ドナルド・トランプ前大統領の再選は、その選挙運動に1億ドル以上を寄付したイーロン・マスク氏にとって大きな勝利だ。
ウォール・ストリート・ジャーナルによると、マスク氏は、連邦政府の無駄の削減や業務の効率化を働きかけており、公的支出の監視にかかわる方面で次期政権において大きな発言力を持つ可能性が高い。
マスク氏は、テスラ(Tesla)やスペイスエックス(SpaceX)、エックス(X)を含む6社を経営している。それら6社の投資家たちが保有する資産総額は1兆ドルを上回る。それらの事業の多くの側面が行政の決定に左右されることから、かつてない規模の利益相反が生じる可能性がある。連邦政府は、公的な宇宙開発事業で使うロケットの選定から、スペイスエックスが打ち上げる低軌道衛星の認可、テスラが目指す無人運転車の認可まで、マスク氏の事業にさまざまの側面で関係する。
スペイスエックスは過去10年間に150億ドル以上の契約を連邦政府から受注してきた。宇宙航空局(NASA)が国際宇宙基地に宇宙飛行士を送る際や国防総省が人工衛星を打ち上げる際に、スペイスエックスのロケットが使われている。マスク氏はまた、連邦政府のトップレベルの機密情報にアクセスできる権限も認められている。
マスク氏とその会社らは、これまでに何度となく政府機関の調査を受けてきた。
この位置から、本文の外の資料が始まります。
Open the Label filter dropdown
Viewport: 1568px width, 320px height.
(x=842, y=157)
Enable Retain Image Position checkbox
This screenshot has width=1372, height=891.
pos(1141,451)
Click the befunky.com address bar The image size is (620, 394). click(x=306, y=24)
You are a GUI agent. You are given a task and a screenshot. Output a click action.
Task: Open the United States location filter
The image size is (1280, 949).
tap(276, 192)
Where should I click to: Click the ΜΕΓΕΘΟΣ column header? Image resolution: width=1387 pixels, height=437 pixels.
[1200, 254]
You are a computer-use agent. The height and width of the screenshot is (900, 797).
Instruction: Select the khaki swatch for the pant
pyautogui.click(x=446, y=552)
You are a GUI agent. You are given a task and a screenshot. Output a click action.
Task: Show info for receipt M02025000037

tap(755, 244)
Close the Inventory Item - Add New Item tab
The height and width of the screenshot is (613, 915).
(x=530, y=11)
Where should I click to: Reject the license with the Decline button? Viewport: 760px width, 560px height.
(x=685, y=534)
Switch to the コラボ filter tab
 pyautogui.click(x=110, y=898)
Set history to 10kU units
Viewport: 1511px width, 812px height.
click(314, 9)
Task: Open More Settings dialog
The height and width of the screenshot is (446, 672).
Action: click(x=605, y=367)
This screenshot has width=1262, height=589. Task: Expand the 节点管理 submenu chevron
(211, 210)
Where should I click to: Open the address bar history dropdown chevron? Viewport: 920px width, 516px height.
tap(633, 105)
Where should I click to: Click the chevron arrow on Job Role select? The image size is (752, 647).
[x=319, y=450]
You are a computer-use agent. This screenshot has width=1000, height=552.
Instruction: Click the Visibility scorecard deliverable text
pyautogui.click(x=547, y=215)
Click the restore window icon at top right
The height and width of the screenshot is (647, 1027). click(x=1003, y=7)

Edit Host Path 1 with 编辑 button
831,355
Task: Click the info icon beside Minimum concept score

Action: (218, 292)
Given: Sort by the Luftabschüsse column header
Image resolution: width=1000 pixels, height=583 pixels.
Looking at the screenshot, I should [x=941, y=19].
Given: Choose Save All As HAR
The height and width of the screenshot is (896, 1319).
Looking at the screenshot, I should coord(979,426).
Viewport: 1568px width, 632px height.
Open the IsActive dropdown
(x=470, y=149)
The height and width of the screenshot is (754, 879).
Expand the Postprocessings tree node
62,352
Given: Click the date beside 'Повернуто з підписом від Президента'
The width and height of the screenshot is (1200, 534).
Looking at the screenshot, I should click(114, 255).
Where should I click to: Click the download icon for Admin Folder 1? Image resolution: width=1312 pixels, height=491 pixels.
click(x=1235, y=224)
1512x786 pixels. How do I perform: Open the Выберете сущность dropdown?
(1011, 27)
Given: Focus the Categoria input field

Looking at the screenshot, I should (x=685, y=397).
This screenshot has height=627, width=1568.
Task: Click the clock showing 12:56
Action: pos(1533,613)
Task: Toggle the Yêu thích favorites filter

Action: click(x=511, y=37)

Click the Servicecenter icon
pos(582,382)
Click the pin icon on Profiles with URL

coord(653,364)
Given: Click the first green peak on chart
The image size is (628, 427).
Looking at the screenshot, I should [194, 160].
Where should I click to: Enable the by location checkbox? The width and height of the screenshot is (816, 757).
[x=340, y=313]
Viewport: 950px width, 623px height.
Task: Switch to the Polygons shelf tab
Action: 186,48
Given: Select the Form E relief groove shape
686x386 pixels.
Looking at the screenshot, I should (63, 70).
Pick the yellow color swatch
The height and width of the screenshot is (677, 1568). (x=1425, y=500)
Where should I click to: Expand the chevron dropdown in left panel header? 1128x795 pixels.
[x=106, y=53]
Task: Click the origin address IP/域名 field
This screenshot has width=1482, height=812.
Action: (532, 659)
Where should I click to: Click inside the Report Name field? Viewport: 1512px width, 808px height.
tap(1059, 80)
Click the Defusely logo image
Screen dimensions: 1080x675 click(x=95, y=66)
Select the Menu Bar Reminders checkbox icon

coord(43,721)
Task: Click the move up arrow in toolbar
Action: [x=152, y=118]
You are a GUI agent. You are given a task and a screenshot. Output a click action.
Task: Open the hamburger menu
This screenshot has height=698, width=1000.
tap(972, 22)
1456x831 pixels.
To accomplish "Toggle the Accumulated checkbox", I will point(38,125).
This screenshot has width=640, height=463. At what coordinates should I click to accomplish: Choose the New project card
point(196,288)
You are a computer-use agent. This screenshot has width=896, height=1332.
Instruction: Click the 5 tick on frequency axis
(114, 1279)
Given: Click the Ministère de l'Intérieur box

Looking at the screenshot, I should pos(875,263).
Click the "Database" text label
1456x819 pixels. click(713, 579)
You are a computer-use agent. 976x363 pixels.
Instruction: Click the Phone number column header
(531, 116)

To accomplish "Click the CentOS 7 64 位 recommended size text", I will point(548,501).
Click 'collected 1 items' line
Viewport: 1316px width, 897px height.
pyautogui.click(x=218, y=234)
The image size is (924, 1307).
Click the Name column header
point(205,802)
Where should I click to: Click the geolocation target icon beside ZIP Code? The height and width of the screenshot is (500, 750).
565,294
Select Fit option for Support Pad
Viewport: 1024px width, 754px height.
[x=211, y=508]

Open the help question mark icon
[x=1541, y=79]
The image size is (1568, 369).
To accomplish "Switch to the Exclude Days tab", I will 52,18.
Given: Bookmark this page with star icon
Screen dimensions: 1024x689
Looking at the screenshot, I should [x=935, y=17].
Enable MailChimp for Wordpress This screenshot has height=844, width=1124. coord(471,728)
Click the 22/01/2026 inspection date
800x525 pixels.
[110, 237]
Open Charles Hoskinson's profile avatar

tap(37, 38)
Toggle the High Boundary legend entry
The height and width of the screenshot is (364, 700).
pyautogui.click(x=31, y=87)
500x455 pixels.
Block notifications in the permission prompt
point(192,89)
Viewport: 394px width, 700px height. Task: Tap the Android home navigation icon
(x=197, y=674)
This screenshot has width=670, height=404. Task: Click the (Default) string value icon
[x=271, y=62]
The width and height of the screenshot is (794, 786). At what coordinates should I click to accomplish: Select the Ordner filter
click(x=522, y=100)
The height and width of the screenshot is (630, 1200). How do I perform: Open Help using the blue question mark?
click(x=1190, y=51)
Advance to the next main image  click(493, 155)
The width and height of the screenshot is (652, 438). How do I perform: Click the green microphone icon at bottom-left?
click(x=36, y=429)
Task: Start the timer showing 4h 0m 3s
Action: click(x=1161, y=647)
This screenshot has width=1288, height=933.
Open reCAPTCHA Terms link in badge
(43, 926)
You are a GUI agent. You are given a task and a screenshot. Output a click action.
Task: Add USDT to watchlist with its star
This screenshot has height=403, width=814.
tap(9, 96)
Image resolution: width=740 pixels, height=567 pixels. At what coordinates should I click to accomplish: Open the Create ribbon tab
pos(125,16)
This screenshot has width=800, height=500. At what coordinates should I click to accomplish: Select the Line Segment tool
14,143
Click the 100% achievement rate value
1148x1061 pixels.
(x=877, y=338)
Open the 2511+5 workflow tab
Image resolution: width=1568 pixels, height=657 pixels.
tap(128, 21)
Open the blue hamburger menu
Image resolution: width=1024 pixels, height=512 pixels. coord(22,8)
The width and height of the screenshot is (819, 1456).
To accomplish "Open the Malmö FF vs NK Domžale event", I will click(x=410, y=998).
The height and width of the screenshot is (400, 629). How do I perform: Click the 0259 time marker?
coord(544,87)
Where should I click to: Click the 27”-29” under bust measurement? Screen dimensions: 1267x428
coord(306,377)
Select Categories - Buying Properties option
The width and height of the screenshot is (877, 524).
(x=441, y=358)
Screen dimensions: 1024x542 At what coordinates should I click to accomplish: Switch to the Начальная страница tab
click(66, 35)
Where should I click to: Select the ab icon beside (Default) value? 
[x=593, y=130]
エックスのユーザー・データの保護からテスラ車の安全性、さらには選挙にからんだ政治行動委員会との関係までさまざまの分野で連邦取引委員会(FTC)や証券取引委員会(SEC)、司法省らが同氏の会社らを調査してきた。
さらに、スペイスエックス傘下のスターリンク(Starlink)は、既存の無線通信網が届かない地域や、戦争や軍事紛争によって無線信号中継塔が破壊された地域にインターネット高速無線接続をもたらすことから、国際政治に巻き込まれる場合もある。実際、ロシアから侵攻されたウクライナやイスラエルによる報復で被害を受けたガザ地区ではマスク氏が立ち回る場面が何度となく生じた。
トランプ氏とマスク氏は、人種の多様性や性別関連、移民を含むいくつもの政策論争点において共通の見方を有していることを選挙戦の最中に公表してきた。選挙戦の終盤には、マスク氏がトランプ氏の集会に参加することもあった。
マスク氏は、ロシアや中国、インド、サウジアラビア、カタールといった国々の国家元首や政府高官、また有力な投資家にも広く人脈を築いている。プーチン大統領と秘密裏に会話したことも報じられている。それらがトランプ次期政権の外交政策に影響する可能性もある。
投票日翌日の6日には米株式市場全体が3.6%前後の上昇を記録し、テスラ株は一時15%前後(午後3時頃の状況)も急騰して過去52週間の最高値をつけた。